Robust deep Gaussian process-based trustworthy fog-haze-caused pollution flashover prediction approach for overhead contact lines

Abstract

Due to completely open-air operation, fog-haze has become the main cause of contamination on the insulator surface of overhead contact lines (OCLs), further leading to pollution flashover and a series of serious risk consequences. To perceive the fog-haze-caused pollution flashover (FHPF) risk of OCL insulator, a robust deep Gaussian process (DGP)-based uncertainty-aware trustworthy prediction approach is proposed, incorporating epistemic and aleatoric uncertainties.

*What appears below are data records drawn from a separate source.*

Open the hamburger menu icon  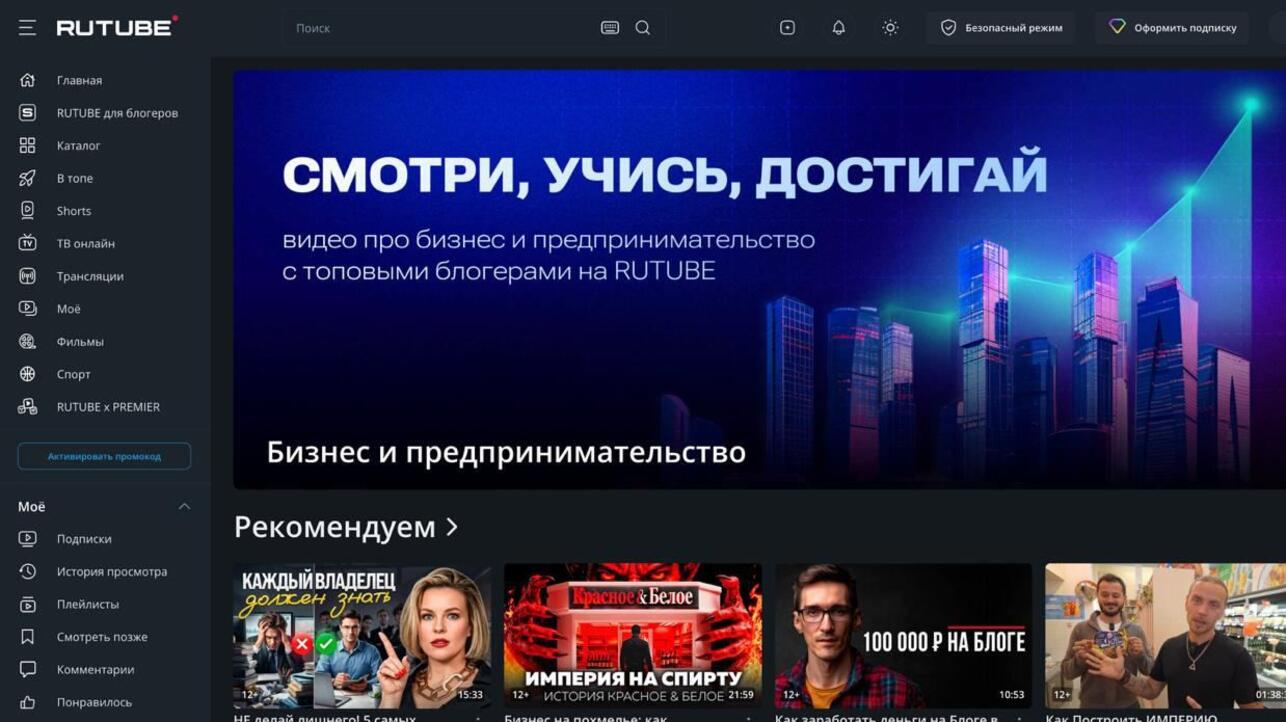tap(27, 28)
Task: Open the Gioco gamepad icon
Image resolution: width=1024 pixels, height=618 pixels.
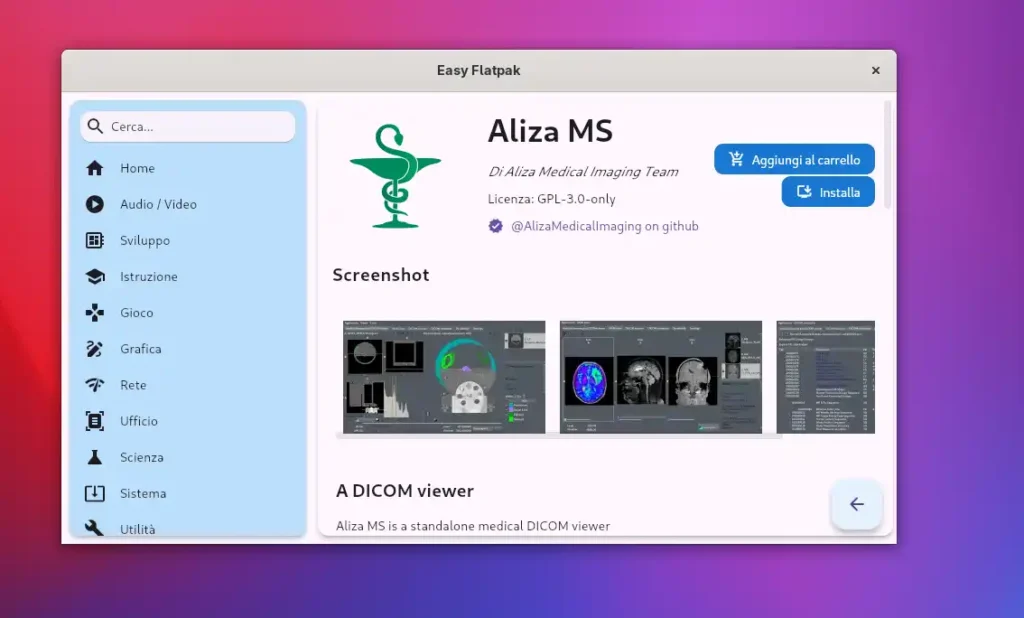Action: click(95, 313)
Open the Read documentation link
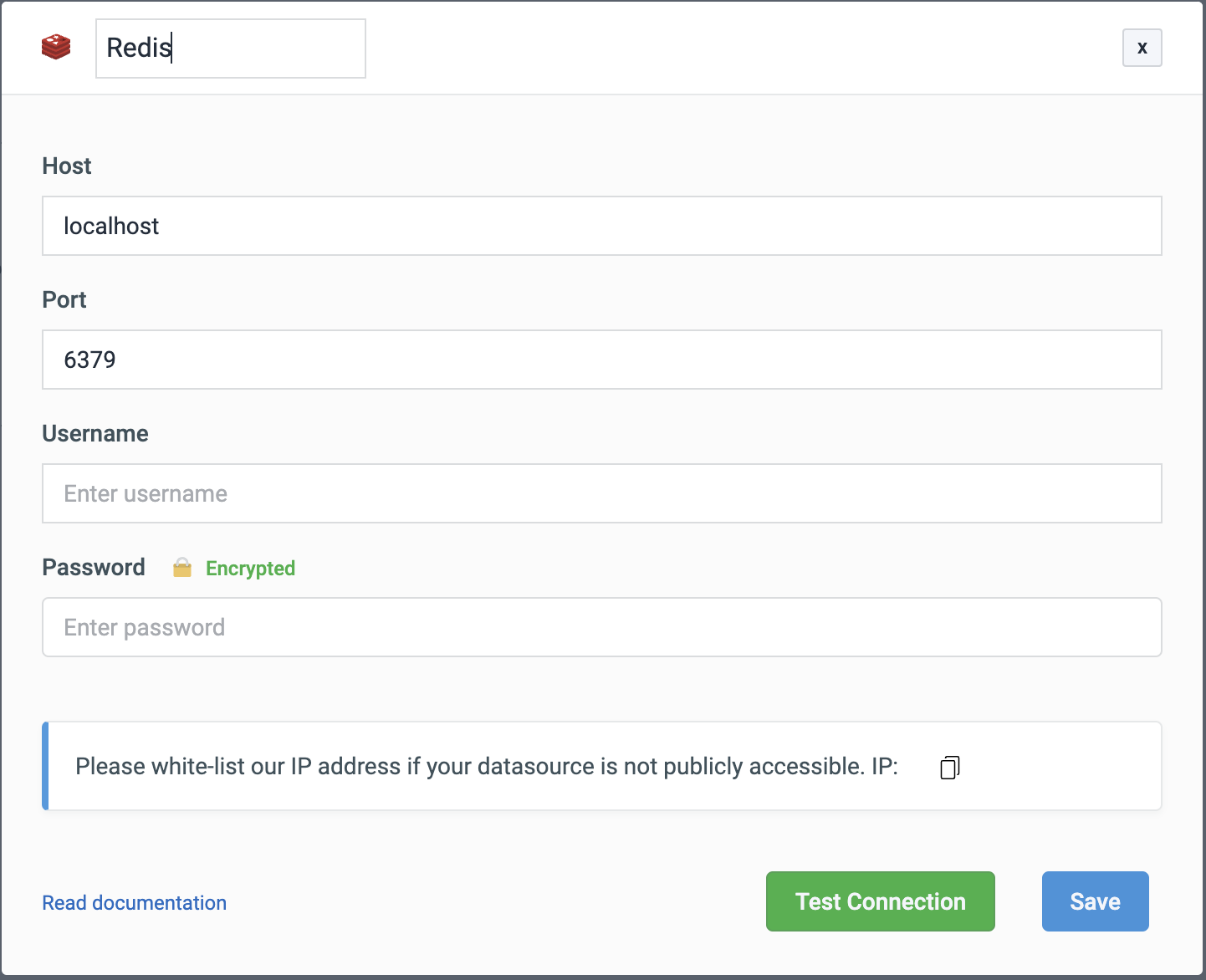This screenshot has height=980, width=1206. tap(135, 903)
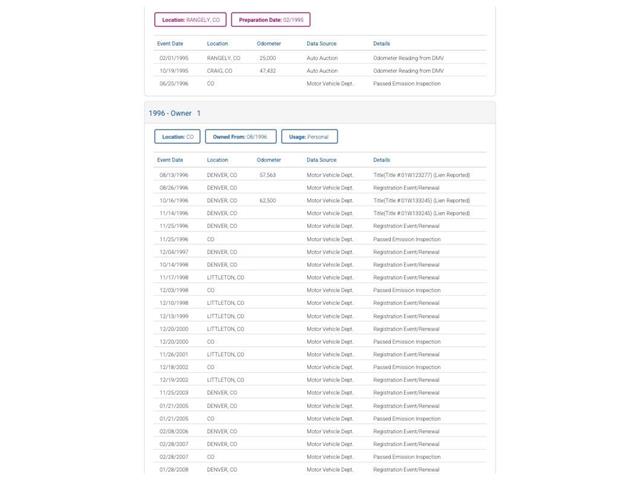Select the 11/17/1998 LITTLETON, CO row

click(320, 278)
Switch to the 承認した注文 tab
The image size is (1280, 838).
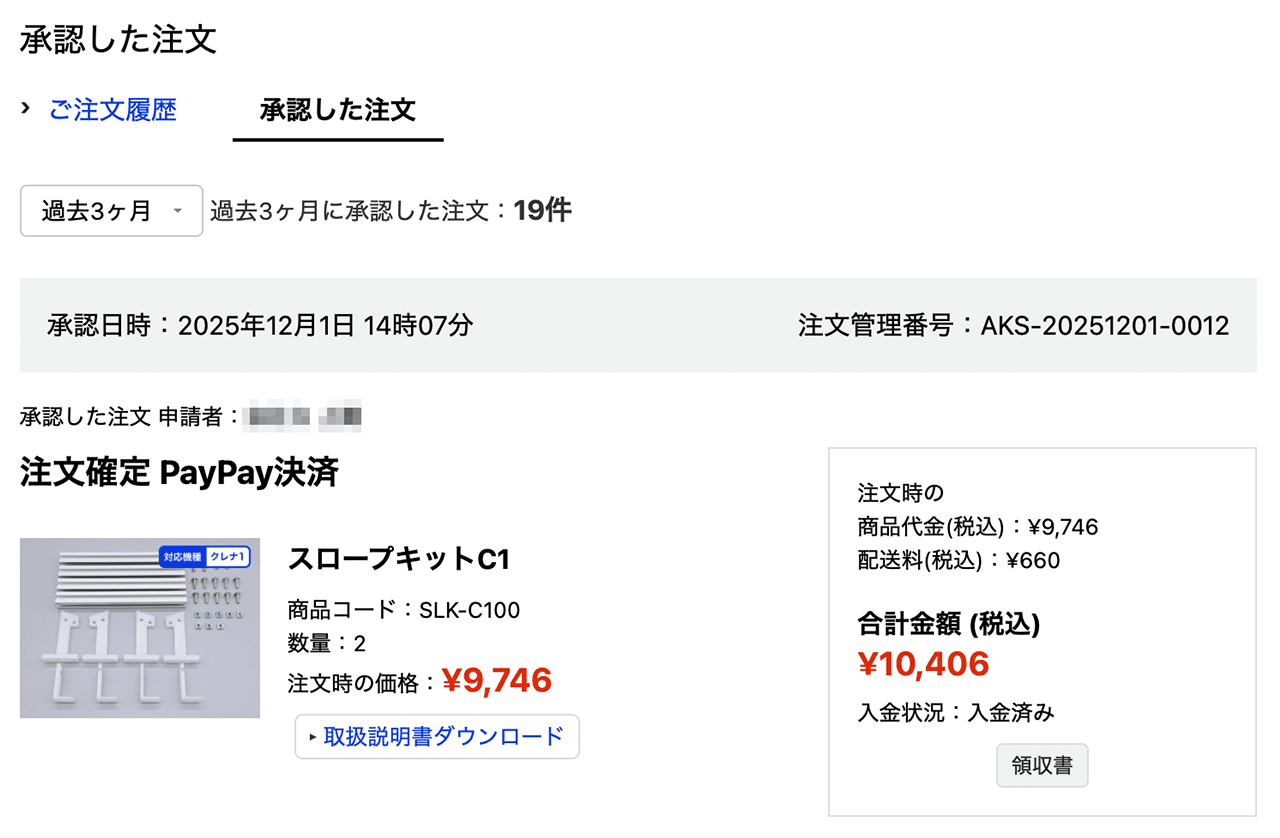pos(337,110)
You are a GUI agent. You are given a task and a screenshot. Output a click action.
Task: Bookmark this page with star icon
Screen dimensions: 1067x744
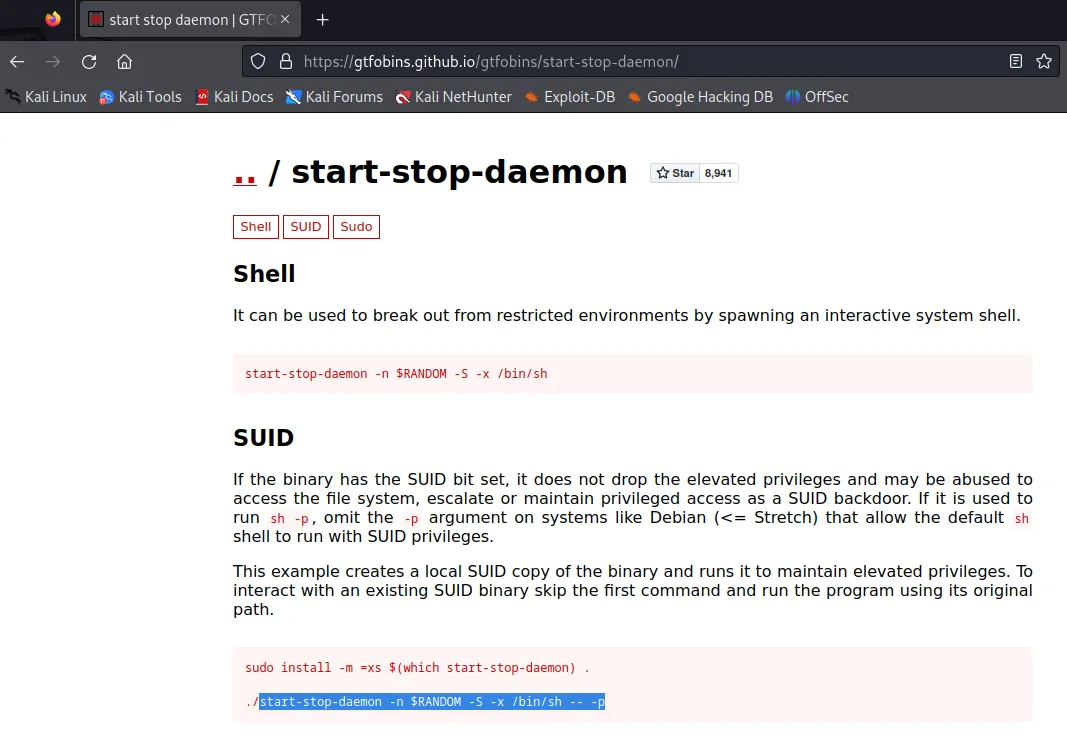(x=1044, y=61)
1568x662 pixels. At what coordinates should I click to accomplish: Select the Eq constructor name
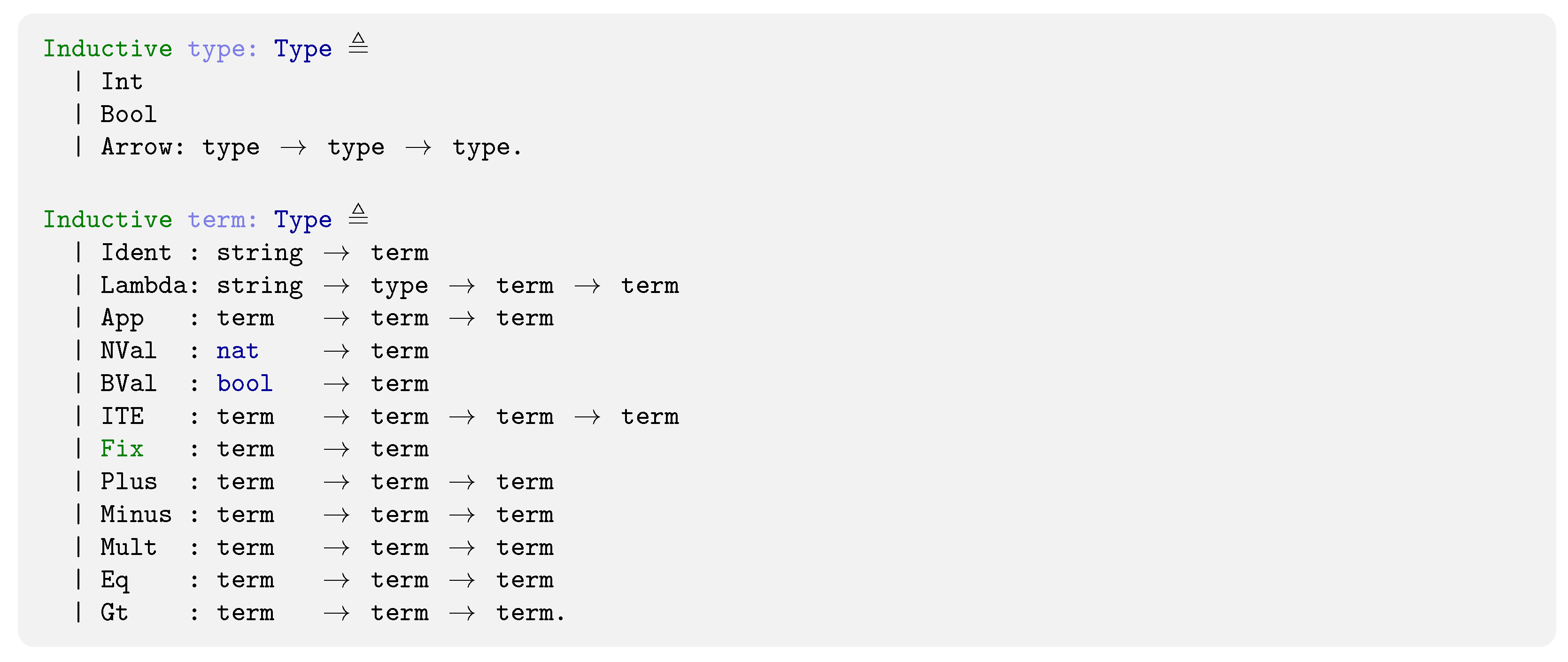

In particular, aiming at the imbalanced dataset with limited fault samples, the prediction of FHPF risk is cast as a classification problem, and solved by DGP using stochastic gradient Hamiltonian Monte Carlo (SGHMC) inference. The key parameters are identified investigating the influences of fog-haze on insulator surface contamination. Furthermore, the SGHMC sampling-based inference is utilized to efficiently capture the intractable posterior distribution, dealing with uncertainty and enhancing the flexibility of the prediction approach. Finally, extensive experiments on high-speed railway line validate the effectiveness and superior of the proposed approach, compared to other advanced predictive classification methods. In addition, it cannot only capture the prediction uncertainty over a limited number of fault samples, but also achieve favorable prediction performance under unseen noisy environments, ultimately ensuring robust and trustworthy FHPF risk predictions for OCLs.